Back to an Old Neighborhood Haunt

Café Antonio in Morrisville sits just steps away from the Calhoun Street Bridge that crosses the Delaware River to New Jersey. A place we used to patronize on a more regular basis when I lived in Yardley, sister township to Morrisville. I know I blogged about it many years ago, but even I can’t find the post!

Well, nothing like the present. I’ll start with the obvious, parking was always an issue. But while we did get a street spot just steps away from their building, we did notice a new parking lot “above” with a staircase leading down to street-level. A promising beginning. And the old-world charm, complete with the historical Vespa motorcycle—a mainstay from years past—still greets you in the entrance. Plus holiday decorations adorned nooks and crannies in a nod to the season.



Once inside, the place was jam-packed, but we figured with reservations, we’d be seated promptly. Not so. It was a good 15 minutes before the hostess came back to show us our table. While waiting, we noticed that many other patrons were bringing in their own wine, yet we knew that Antonio’s now had a liquor license with a full-scale bar, when for years they were a BYOB. Once seated, our waitress Diane explained that they allow diners to bring their own wine but have a $10 corkage fee. Something to consider in the future…

After selecting a “Fat Bastard” bottle of Merlot (a night special), we concentrated on what to order. While there was a separate specials menu with a few listings, we began to notice that the regular menus each contained different appetizers.

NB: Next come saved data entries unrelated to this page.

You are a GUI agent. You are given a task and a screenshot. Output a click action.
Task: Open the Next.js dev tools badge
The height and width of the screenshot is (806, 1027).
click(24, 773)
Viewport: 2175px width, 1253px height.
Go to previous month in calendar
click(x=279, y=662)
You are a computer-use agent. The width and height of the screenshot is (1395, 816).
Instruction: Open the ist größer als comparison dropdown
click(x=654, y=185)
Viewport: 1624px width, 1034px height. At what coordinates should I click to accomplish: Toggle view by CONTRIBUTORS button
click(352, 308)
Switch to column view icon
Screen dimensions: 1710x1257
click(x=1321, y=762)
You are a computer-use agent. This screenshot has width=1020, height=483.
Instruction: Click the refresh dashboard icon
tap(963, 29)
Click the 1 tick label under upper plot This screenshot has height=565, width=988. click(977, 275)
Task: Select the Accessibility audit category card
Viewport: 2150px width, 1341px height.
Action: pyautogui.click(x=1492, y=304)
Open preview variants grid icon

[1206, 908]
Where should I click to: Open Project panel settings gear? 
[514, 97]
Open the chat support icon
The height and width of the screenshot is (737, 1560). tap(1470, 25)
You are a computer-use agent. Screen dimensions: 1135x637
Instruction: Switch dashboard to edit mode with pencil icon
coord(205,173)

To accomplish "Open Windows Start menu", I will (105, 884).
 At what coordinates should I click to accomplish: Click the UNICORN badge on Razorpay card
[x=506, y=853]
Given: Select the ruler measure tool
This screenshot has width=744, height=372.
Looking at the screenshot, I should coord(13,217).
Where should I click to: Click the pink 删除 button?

It became apparent when Russ began describing Julia’s Favorite Flatbread as a suggestion and I had no idea what he was talking about because it was not under my list of appetizers. (Diane explained that they were working on making them all the same—I should think so!)


Well, we were in a seafood kind of mood that evening and decided the flatbread was calling our name. Julia’s consisted of a medley of shrimp, crabmeat, tomato, basil and red onions in a pesto cream sauce topped with melted mozzarella cheese. Wowser, it was good, and pretty filling to boot.

Our entrees came with side salads and Russ upgraded his to Maurizio’s Salad for a few bucks extra; I went with the regular house salad. Both were nicely chilled with crisp greens.



In a recent conversation with friends, “pasta purses” was a topic of discussion and we all agreed, they were impressive little morsels. Antonio’s still had them on their menu, so after some back-and-forth, Russ decided to go with their Seafood Pasta Purses filled with fontina cheese then topped with shrimp, crab meat, scallops and shiitake mushrooms all bathing in a creamy vodka sauce. He was not disappointed!


I pretty quickly zeroed in on Chef Chris’s Grilled Salmon. The hefty portion came plated with baby shrimp, jumbo lump crab meat, shiitake mushrooms and plum tomatoes in a light butter white wine sauce with seasonings. Both of our portions were more than enough, so we took home two doggie bags, each brimming with at least half of our entrees.


While our waitress was friendly and attentive, service was slow. But for a Saturday night during the holiday season, it was no surprise; and in fact, we rather enjoyed the leisurely pace. Other than the fact that the caliber of food was still top notch, we also gained knowledge into additional parking options and the possibility of bringing our own wine—although it pains me to have to pay a $10 corkage fee.